• Your objective: Please report how many lines in these records contain the string "page", and give nothing besides the number.

[Collected data]
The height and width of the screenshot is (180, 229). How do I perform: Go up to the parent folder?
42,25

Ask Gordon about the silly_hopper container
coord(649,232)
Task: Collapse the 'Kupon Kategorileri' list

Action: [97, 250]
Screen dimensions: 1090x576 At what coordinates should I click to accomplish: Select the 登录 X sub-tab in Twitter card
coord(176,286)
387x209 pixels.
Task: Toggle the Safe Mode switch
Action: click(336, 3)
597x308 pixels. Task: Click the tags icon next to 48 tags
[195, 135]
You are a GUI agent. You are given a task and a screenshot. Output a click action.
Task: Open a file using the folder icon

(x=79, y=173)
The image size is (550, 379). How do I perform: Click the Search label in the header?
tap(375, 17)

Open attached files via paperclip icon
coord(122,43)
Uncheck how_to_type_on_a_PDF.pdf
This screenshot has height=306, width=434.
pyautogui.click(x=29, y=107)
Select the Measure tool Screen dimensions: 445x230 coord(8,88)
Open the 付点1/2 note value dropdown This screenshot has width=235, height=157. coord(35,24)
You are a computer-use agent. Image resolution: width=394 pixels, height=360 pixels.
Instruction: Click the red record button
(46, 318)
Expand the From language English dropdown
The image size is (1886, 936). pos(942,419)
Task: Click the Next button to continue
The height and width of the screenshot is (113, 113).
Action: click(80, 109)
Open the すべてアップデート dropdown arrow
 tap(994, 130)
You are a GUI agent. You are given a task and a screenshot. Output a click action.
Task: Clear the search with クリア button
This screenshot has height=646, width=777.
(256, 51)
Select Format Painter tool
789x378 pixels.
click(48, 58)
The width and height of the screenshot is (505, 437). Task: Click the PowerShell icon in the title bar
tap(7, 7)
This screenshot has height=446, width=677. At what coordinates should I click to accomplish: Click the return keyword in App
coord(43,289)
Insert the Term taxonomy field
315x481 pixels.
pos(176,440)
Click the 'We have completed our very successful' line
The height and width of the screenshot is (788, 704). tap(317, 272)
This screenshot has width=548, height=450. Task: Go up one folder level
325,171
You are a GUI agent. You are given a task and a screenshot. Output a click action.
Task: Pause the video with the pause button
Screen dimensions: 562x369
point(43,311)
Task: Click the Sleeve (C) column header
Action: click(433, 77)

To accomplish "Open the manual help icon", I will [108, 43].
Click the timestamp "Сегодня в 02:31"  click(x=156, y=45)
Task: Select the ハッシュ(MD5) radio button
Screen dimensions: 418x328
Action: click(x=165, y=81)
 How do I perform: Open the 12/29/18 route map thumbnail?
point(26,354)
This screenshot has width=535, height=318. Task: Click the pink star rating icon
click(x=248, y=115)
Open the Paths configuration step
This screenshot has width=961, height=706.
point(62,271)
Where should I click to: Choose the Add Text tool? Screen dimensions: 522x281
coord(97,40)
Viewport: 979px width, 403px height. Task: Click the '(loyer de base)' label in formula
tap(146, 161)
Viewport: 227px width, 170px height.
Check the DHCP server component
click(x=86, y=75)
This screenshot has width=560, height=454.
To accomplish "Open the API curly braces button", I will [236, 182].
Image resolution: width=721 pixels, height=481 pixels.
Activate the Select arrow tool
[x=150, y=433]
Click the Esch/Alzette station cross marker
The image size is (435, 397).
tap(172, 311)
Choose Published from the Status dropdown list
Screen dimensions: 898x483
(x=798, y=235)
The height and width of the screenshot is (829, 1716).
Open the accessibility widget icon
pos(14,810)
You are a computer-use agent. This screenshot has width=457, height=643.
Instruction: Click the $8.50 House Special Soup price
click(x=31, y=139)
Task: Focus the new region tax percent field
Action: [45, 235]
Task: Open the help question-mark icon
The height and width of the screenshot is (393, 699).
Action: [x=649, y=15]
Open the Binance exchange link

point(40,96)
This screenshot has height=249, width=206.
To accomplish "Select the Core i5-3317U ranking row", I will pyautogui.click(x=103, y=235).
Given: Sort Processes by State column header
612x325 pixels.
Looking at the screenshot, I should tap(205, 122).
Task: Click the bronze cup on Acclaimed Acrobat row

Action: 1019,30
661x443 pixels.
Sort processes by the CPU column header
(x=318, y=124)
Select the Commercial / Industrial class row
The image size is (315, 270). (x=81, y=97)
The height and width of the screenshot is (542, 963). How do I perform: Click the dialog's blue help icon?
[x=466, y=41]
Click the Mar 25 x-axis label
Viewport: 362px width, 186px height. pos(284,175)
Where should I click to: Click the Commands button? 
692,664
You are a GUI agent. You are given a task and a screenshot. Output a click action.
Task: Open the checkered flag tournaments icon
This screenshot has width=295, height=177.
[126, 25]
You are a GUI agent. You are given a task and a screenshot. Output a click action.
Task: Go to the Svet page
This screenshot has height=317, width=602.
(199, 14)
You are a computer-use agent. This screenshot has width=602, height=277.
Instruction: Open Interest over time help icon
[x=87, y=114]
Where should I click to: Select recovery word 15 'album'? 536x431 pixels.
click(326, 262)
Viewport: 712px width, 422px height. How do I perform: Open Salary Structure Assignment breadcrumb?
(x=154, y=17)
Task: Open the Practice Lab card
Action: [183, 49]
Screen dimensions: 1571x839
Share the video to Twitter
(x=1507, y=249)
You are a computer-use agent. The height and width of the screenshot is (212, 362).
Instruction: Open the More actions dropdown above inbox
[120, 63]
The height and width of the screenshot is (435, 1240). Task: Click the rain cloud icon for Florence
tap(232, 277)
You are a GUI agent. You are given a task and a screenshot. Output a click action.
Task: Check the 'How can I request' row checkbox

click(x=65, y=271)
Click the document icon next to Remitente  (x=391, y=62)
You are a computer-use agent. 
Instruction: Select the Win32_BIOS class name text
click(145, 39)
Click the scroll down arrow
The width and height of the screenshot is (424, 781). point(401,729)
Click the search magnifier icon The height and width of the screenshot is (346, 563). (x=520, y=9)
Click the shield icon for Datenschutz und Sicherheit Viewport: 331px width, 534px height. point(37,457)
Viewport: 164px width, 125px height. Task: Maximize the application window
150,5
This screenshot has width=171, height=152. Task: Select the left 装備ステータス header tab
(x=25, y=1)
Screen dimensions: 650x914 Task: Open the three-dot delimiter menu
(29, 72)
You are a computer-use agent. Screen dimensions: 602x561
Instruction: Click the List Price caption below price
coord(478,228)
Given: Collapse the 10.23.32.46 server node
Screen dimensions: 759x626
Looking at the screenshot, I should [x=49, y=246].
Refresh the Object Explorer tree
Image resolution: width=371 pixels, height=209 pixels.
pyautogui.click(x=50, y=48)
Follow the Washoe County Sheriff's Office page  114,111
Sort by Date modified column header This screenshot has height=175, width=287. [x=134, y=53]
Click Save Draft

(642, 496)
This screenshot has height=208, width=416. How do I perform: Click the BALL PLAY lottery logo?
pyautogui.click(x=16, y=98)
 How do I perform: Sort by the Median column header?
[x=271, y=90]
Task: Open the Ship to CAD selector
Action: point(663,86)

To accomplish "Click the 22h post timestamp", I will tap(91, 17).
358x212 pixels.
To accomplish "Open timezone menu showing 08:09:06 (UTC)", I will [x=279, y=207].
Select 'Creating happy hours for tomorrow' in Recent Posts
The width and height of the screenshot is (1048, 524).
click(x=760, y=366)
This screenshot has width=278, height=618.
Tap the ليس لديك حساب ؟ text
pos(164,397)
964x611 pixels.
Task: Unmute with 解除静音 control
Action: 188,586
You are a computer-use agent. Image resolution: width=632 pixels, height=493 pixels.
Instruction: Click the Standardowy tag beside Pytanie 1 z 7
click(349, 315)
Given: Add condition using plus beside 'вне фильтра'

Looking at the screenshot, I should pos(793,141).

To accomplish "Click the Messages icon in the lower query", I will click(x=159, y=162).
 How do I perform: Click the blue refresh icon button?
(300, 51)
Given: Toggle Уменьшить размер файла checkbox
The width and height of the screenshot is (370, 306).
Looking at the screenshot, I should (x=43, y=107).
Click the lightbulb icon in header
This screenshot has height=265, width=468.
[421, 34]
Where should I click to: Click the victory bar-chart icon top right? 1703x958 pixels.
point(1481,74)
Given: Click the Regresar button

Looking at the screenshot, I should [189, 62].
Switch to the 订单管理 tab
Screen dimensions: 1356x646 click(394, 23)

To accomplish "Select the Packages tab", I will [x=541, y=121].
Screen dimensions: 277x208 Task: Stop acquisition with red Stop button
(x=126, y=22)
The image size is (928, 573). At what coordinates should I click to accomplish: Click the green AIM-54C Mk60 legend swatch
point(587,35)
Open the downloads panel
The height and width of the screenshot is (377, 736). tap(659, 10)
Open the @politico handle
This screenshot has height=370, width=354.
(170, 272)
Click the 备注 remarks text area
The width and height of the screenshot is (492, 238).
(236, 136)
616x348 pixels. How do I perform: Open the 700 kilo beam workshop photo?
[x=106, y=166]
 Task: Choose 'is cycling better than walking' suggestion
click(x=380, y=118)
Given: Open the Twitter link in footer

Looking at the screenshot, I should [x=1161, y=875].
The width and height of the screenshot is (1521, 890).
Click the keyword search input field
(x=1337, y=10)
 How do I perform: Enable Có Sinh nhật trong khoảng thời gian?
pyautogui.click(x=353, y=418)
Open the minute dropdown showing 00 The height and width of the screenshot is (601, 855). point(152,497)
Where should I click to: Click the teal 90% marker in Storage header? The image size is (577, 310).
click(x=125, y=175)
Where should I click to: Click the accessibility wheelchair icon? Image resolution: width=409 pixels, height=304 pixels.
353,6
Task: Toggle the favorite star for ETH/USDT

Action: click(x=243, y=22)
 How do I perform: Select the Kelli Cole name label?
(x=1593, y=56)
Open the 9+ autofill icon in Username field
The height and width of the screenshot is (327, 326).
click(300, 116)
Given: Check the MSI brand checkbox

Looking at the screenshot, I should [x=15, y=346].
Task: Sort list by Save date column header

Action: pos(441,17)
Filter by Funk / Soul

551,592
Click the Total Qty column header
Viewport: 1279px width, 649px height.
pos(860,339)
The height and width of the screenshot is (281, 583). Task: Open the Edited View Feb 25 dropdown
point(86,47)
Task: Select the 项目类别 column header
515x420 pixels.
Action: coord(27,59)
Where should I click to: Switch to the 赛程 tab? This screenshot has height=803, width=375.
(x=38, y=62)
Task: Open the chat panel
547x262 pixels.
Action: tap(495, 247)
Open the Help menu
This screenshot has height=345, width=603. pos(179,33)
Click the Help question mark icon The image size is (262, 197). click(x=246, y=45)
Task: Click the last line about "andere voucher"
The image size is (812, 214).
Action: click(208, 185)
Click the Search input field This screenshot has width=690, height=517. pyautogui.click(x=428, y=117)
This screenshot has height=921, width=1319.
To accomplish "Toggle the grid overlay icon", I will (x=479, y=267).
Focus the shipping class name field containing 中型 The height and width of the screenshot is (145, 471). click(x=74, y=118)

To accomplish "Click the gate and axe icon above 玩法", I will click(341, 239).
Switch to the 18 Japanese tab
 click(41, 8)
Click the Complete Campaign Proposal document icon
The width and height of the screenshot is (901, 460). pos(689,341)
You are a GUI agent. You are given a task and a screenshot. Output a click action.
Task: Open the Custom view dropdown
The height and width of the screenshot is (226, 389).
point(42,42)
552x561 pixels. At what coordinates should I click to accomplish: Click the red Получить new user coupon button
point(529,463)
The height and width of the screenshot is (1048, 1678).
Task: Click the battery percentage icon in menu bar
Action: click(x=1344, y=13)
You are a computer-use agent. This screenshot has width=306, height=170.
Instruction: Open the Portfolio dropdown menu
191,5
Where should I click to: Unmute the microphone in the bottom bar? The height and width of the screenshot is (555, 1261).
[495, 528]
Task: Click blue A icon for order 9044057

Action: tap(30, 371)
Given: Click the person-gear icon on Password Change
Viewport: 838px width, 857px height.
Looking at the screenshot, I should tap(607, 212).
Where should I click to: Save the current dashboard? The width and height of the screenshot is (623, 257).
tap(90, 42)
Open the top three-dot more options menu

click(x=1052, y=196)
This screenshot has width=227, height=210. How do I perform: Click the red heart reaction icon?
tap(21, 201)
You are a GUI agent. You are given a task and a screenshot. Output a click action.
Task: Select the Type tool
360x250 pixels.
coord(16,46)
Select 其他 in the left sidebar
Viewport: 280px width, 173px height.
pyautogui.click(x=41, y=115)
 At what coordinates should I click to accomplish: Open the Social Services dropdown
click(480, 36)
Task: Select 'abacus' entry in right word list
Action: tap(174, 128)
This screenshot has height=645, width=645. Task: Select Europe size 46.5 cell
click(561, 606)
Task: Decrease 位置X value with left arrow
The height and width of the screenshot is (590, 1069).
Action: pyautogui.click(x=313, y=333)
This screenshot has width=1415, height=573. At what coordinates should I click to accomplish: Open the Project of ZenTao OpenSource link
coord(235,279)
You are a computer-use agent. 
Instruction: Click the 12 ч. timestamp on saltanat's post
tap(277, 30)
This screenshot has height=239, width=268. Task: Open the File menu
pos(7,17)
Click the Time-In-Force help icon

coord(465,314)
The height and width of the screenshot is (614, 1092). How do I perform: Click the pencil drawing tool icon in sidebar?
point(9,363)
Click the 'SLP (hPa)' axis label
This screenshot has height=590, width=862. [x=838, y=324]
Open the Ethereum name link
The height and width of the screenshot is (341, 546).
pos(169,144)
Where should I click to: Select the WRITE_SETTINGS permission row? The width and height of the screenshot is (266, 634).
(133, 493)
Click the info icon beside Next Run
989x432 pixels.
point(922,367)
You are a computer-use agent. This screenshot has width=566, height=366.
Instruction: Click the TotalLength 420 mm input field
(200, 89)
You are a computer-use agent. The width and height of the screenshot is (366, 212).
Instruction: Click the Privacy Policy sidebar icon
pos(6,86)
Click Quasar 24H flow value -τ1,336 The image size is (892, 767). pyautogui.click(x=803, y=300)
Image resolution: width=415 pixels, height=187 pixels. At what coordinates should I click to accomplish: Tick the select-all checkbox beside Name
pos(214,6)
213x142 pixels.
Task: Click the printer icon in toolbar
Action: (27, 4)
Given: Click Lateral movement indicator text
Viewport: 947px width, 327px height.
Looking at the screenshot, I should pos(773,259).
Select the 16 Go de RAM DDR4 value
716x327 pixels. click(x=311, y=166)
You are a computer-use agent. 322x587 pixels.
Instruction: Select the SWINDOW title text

• The answer: 2